Exercise objective:
Please output exactly the lines from the one containing "This screenshot has width=1456, height=834." through the last line of the records, both included.

(Stored records)
☆ ☆ ☆

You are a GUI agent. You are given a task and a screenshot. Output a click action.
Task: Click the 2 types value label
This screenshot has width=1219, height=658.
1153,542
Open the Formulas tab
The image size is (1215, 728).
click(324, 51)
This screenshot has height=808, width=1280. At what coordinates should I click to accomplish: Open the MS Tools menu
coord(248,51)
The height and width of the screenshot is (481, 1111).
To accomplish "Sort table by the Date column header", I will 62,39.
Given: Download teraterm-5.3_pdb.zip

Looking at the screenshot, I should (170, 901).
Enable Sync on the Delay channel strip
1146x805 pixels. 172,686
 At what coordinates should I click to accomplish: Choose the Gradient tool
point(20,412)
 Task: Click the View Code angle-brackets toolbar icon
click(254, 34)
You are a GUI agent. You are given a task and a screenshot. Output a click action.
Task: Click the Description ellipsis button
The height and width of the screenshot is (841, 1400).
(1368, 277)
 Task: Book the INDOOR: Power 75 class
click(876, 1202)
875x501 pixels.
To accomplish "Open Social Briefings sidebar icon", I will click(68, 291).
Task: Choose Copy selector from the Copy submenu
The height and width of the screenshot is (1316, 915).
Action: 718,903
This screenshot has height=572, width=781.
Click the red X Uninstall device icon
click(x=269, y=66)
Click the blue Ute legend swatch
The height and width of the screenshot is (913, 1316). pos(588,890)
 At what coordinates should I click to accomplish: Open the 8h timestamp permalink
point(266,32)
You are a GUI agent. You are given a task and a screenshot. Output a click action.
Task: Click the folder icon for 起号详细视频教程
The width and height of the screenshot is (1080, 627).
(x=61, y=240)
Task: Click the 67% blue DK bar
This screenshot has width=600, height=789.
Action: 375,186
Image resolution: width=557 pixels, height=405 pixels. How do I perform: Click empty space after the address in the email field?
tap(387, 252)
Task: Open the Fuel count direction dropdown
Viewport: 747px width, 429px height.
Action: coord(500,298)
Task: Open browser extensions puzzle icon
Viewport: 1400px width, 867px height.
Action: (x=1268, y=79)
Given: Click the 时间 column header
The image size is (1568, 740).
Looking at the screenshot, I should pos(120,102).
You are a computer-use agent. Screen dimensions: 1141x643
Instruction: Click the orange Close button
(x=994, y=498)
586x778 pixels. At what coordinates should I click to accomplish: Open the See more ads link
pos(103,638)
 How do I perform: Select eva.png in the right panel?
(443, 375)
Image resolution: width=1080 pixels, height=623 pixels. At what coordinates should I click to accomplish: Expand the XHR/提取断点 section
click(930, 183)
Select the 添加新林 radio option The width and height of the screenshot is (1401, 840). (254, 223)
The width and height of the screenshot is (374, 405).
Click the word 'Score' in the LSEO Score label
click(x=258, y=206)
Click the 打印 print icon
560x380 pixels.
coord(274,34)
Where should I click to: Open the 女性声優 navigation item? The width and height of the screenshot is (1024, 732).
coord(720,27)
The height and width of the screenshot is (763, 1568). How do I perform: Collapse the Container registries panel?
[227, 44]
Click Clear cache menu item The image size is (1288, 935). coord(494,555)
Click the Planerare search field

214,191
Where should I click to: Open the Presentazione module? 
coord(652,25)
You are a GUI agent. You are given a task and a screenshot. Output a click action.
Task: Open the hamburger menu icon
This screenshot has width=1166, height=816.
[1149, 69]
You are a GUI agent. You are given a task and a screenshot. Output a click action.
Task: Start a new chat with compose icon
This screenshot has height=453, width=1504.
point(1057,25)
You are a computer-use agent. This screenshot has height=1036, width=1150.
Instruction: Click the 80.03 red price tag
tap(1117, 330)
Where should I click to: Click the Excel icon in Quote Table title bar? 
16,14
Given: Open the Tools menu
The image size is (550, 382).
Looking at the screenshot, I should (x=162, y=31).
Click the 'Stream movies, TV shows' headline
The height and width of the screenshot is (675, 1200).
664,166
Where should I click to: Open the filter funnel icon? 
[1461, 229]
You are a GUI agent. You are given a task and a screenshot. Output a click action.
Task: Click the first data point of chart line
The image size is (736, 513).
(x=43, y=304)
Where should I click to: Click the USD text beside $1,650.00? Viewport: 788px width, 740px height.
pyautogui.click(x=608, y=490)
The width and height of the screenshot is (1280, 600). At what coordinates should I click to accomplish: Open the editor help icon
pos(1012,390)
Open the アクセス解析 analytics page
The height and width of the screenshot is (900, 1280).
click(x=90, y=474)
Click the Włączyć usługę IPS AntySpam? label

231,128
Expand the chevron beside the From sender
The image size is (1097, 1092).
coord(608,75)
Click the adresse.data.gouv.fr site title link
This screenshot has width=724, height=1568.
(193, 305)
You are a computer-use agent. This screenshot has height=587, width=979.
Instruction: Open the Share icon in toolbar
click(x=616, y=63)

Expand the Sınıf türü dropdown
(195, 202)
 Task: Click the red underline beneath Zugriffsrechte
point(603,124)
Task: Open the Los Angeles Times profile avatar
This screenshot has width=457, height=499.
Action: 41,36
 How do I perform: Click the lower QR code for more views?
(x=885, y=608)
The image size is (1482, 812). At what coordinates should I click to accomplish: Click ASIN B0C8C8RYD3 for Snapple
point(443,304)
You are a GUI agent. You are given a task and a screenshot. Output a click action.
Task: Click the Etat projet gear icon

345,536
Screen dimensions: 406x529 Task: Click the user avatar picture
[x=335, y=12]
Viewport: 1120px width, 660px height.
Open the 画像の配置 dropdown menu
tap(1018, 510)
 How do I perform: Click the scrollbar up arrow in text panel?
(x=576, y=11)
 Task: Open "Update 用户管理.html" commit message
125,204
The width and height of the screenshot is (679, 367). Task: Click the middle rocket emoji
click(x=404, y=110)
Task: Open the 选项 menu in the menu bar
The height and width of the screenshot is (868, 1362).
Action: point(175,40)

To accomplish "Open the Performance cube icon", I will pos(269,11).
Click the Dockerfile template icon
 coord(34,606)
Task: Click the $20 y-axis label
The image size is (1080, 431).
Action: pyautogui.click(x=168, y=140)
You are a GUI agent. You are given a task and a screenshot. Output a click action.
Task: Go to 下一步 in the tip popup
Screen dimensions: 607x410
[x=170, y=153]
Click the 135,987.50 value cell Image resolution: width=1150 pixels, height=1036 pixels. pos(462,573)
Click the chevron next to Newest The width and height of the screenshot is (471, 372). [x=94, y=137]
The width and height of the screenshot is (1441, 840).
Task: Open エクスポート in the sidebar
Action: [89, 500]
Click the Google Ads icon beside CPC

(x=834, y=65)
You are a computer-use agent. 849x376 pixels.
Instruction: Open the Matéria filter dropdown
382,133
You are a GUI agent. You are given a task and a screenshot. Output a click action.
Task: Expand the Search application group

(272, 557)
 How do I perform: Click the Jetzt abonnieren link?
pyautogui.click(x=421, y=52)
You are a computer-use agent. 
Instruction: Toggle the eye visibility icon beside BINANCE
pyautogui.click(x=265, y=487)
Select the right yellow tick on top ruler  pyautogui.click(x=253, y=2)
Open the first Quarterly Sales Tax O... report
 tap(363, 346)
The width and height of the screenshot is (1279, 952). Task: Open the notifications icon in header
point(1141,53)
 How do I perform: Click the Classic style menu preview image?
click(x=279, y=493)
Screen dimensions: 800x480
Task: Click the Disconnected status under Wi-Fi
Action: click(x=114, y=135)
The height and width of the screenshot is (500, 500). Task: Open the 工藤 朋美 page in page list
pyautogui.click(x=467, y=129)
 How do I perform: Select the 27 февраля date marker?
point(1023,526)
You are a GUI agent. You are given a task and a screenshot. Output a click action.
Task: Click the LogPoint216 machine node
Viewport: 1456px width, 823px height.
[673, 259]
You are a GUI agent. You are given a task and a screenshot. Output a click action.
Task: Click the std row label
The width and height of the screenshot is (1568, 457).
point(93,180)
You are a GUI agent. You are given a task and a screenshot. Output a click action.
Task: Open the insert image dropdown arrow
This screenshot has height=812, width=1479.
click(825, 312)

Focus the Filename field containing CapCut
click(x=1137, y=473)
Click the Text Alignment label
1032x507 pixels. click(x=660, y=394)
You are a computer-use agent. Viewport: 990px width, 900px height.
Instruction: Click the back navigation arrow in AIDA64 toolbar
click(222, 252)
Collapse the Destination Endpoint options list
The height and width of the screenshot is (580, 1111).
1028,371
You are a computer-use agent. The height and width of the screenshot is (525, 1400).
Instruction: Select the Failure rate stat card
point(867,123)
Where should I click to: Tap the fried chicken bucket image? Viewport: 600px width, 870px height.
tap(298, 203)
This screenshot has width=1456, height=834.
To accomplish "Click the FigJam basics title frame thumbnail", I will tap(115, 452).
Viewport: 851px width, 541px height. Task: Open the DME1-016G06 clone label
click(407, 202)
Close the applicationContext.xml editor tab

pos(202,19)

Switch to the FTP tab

☆ ☆ ☆

Solution to the exercise:
This screenshot has width=1456, height=834.
To accomplish "Click the FigJam basics title frame thumbnail", I will tap(115, 452).
Viewport: 851px width, 541px height. Task: Open the DME1-016G06 clone label
click(407, 202)
Close the applicationContext.xml editor tab

pos(202,19)

Switch to the FTP tab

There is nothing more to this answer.